Roth ya bebía y escribía en el café de Madame Alazard cuando su domicilio estaba enfrente, en el Hotel Foyot. Cuando éste cerró, cuentan que sólo abandonó su cuarto al oír los primeros piquetes de demolición, y lo hizo para cruzarse al Hotel de la Poste. Madame Alazard protegía el trabajo del escritor de los accidentes y arrebatos que el alcohol propicia: guardaba al lado de la caja, bajo el bar, el manuscrito en el que trabajaba Roth; se lo entregaba apenas lo veía instalarse ante una mesa, con el primer Pernod del día. Cuando la última crisis hizo necesario llamar a una ambulancia y transportarlo al Hospital Necker, fue ella quien avisó a los más cercanos: a Soma Morgenstern, el escritor amigo; a Blanche Gidon, la traductora, y a Friderike Zweig, esa Friderike Maria Burger von Winternitz, la primera mujer de Stefan. Roth se desprendió de esos apoyos que procuraban subirlo al vehículo; erguido, llamó a Madame Alazard para que lo precediera: “Las damas primero”.
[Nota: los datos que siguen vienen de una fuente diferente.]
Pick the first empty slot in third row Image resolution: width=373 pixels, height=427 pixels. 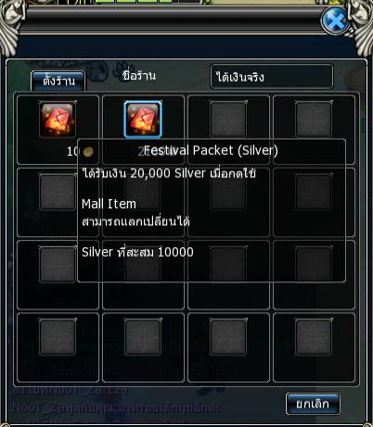pos(58,265)
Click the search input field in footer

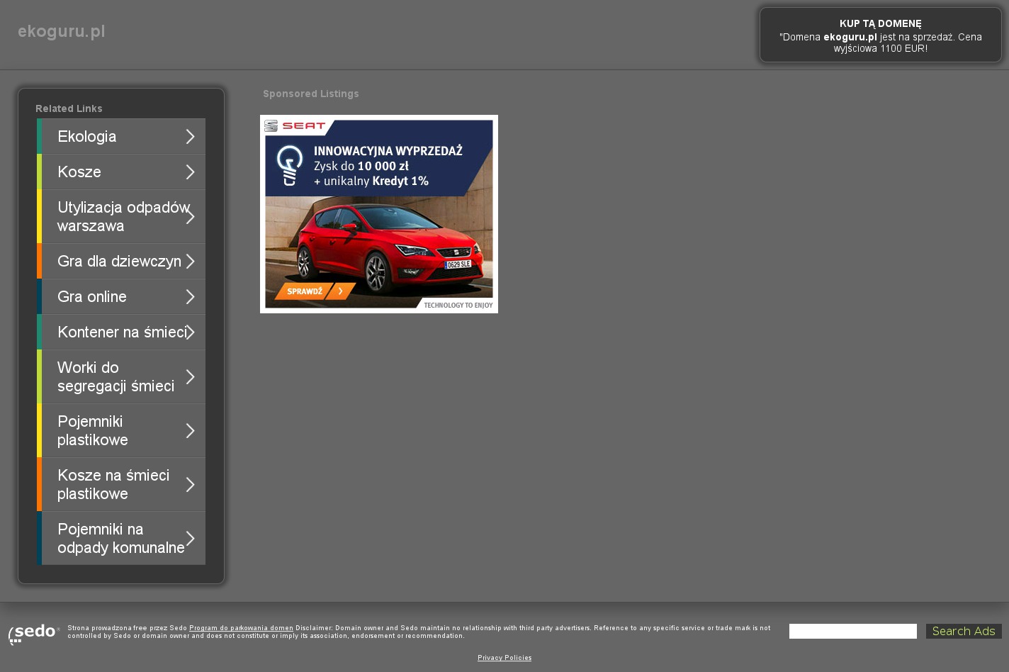coord(852,632)
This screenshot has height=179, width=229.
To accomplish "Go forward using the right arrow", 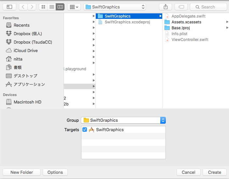I will point(32,7).
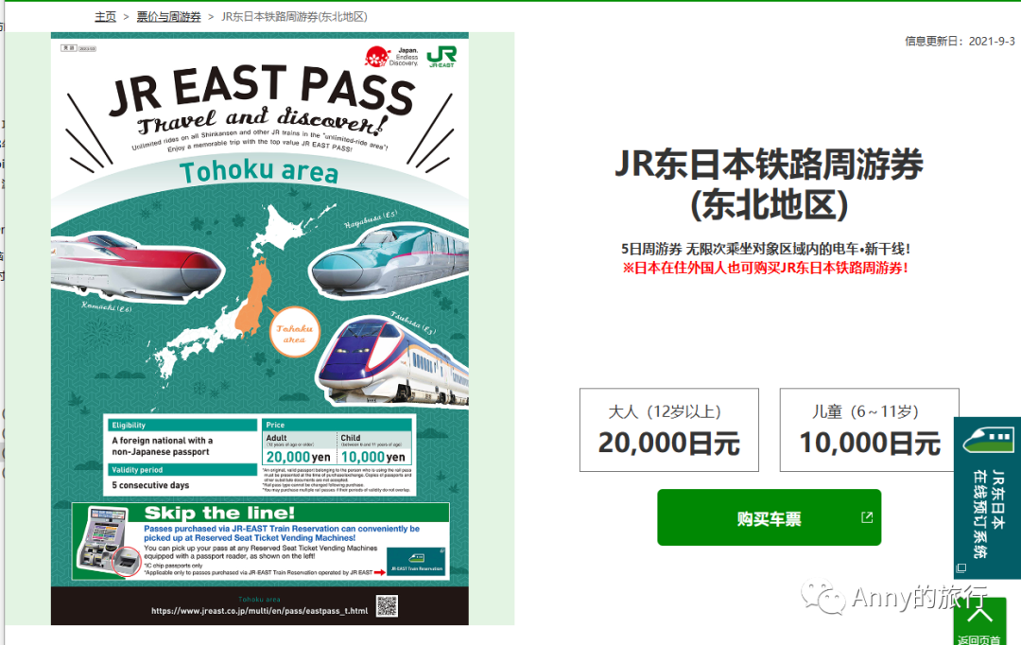Click the green 购买车票 button
This screenshot has width=1021, height=645.
769,517

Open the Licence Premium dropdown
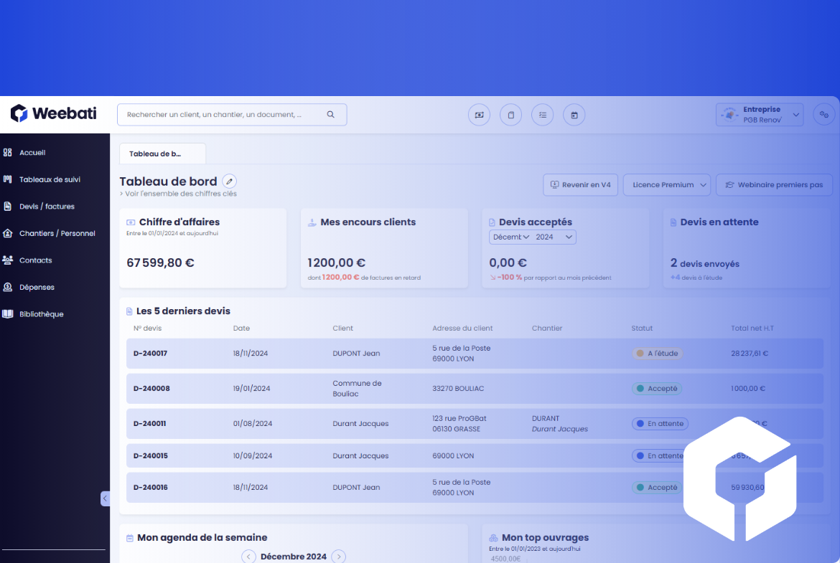(666, 185)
Hace muchos años que murió Germaine Alazard. Del escritor sólo había conservado unas páginas del manuscrito de El anticristo y los mensajes en que se disculpaba por haberla increpado cuando al final del día ella se negaba a servirle un Pernod más, que nunca era el último. (Tambaleante, Roth recorría los cien metros que lo separaban del Petit Suisse, en la esquina de la Rue Corneille.) No hay fotografías de ella en el Café Tournon. En la Joseph-Roth-Diele creo poder identificarla en una silueta borrosa: observa, a cierta distancia, la mesa junto a la ventana, donde el escritor, como era habitual, discute con otros exiliados austríacos.
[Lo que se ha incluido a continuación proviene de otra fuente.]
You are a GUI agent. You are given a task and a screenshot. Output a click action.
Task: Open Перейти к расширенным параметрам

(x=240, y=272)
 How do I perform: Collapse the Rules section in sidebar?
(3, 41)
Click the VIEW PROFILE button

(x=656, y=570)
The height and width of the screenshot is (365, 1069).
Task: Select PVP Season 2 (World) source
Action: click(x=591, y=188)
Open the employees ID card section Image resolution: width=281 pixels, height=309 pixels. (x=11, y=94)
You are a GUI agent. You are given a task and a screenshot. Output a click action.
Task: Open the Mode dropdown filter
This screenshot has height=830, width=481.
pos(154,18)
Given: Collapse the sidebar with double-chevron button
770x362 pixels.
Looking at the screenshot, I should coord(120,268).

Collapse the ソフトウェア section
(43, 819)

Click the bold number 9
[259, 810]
Hacia fines de los años 30, con Hitler ya en el poder y en vísperas de la anexión de Austria, puede haber sido ante esa mesa donde reunió firmas para instar a Otto de Habsburgo, heredero del doble trono, exiliado en Londres, a reconstruir el Imperio Austro-Húngaro sobre una base federativa como la que en Suiza asocia cantones de etnias e idiomas distintos: lo pensaba como posible contención entre la barbarie expansionista del Tercer Reich y de la Rusia soviética. La anécdota cuenta que Otto, emocionado al leer la carta, no dejó de observar que esos súbditos fieles, que anteponían a la firma el grado con que en 1914 habían servido en el ejército imperial, eran, todos, judíos.
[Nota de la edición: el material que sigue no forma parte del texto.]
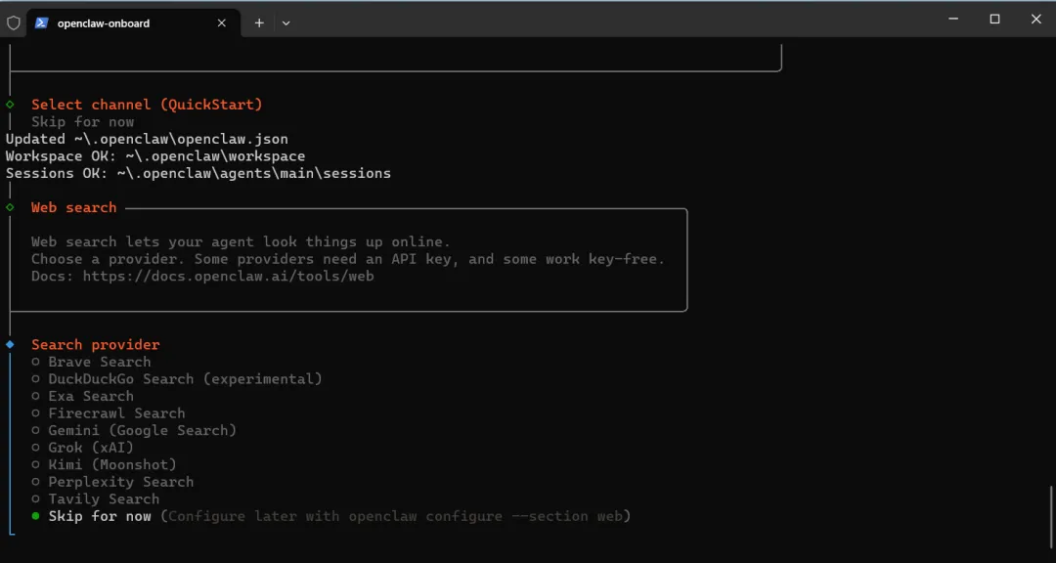Select Grok (xAI) option

90,448
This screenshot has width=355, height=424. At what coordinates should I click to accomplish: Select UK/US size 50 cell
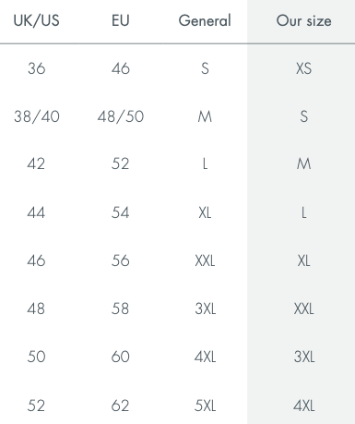(x=36, y=357)
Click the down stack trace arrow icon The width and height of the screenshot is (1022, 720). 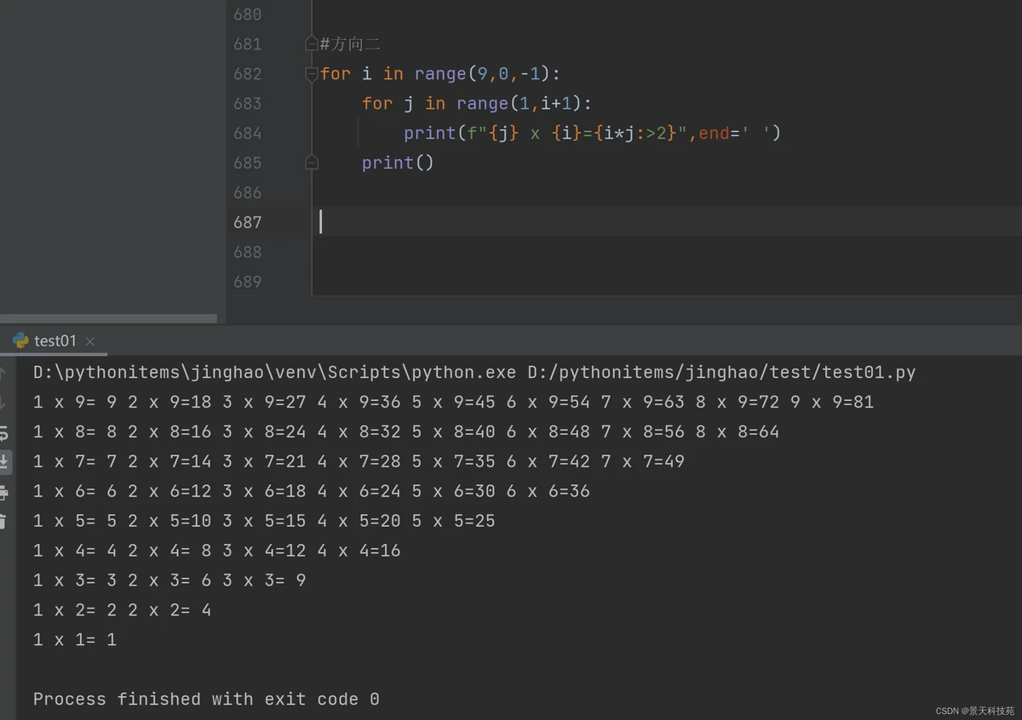pyautogui.click(x=3, y=402)
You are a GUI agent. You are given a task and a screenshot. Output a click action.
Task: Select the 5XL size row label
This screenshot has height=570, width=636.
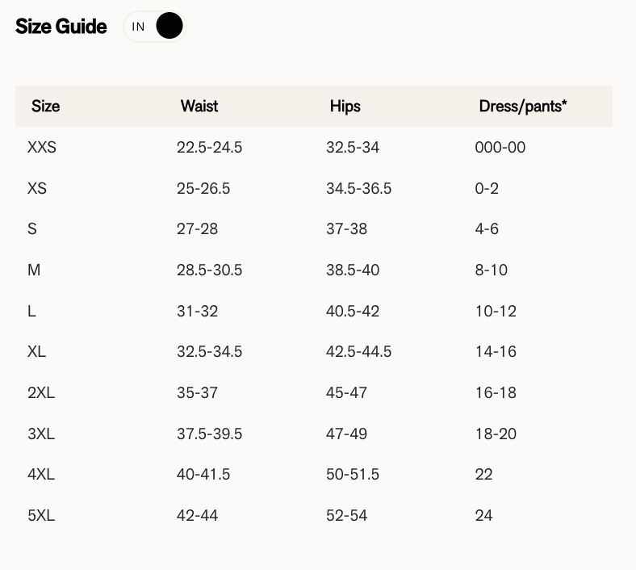coord(41,516)
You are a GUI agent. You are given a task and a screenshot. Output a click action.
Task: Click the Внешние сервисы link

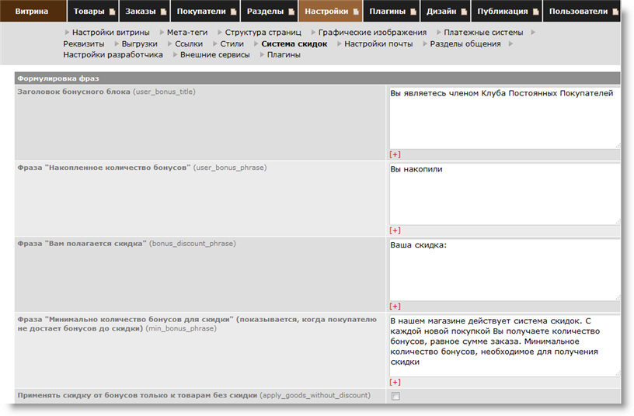[214, 55]
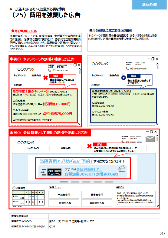
Task: Open the トップページ tab in 事例② site
Action: pos(33,148)
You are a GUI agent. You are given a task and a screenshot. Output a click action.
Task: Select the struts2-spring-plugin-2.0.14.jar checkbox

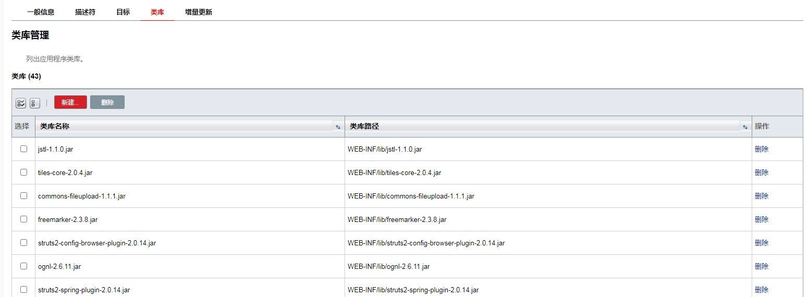click(23, 290)
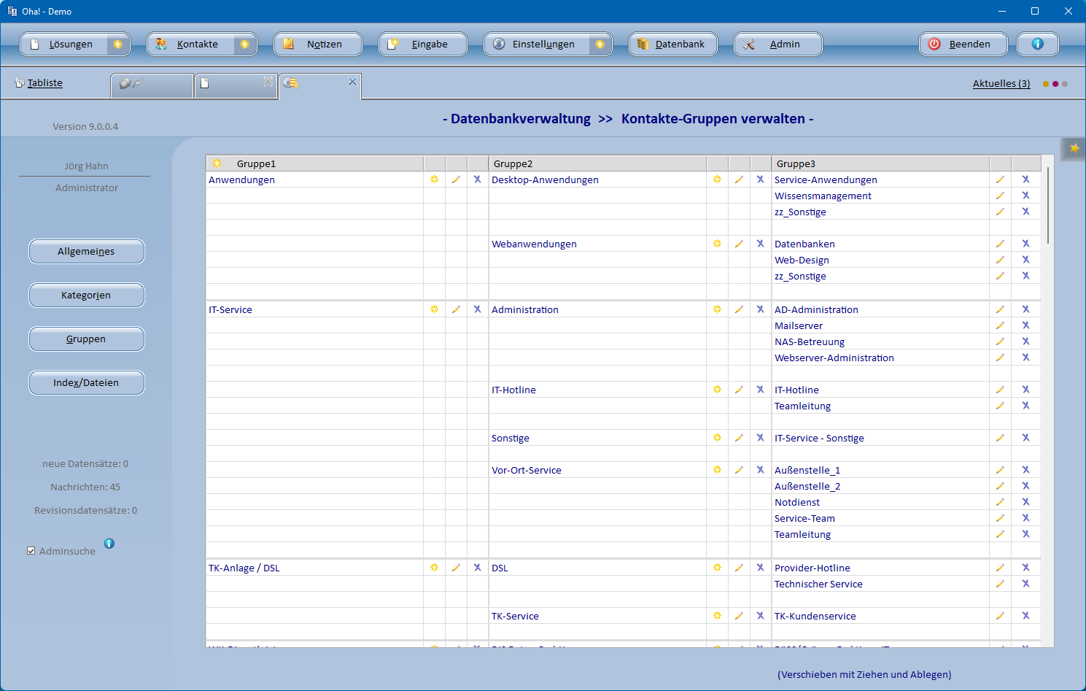This screenshot has height=691, width=1086.
Task: Toggle the Adminsuche checkbox
Action: [31, 551]
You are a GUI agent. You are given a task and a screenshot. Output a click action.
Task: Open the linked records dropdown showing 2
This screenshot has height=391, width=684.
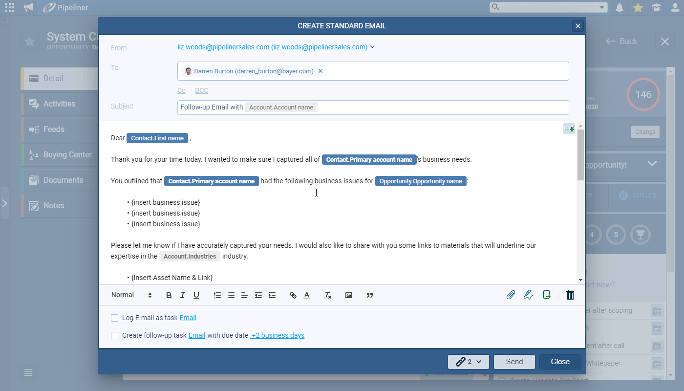[469, 362]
Roth desconfiaba de todo nacionalismo, y no sentía simpatía alguna por el sionismo. Había nacido en los márgenes orientales del Imperio Austro-Húngaro, en esa Galitzia que iba a pasar a Polonia y luego a Ucrania, pero su sentimiento de lealtad era con la doble monarquía, liquidada en 1918. En su visión idealizada del Imperio eligió ver la convivencia, la resolución de conflictos mediante compromisos, a menudo difíciles pero que excluían el uso de las armas. La Historia, que en su momento decretó irrealizable esa ilusión, iba a sonreírle medio siglo después de su muerte, cuando el desmembramiento de Yugoslavia despertó las más sangrientas guerras, ya no civiles, que Europa conoció a fines del siglo XX.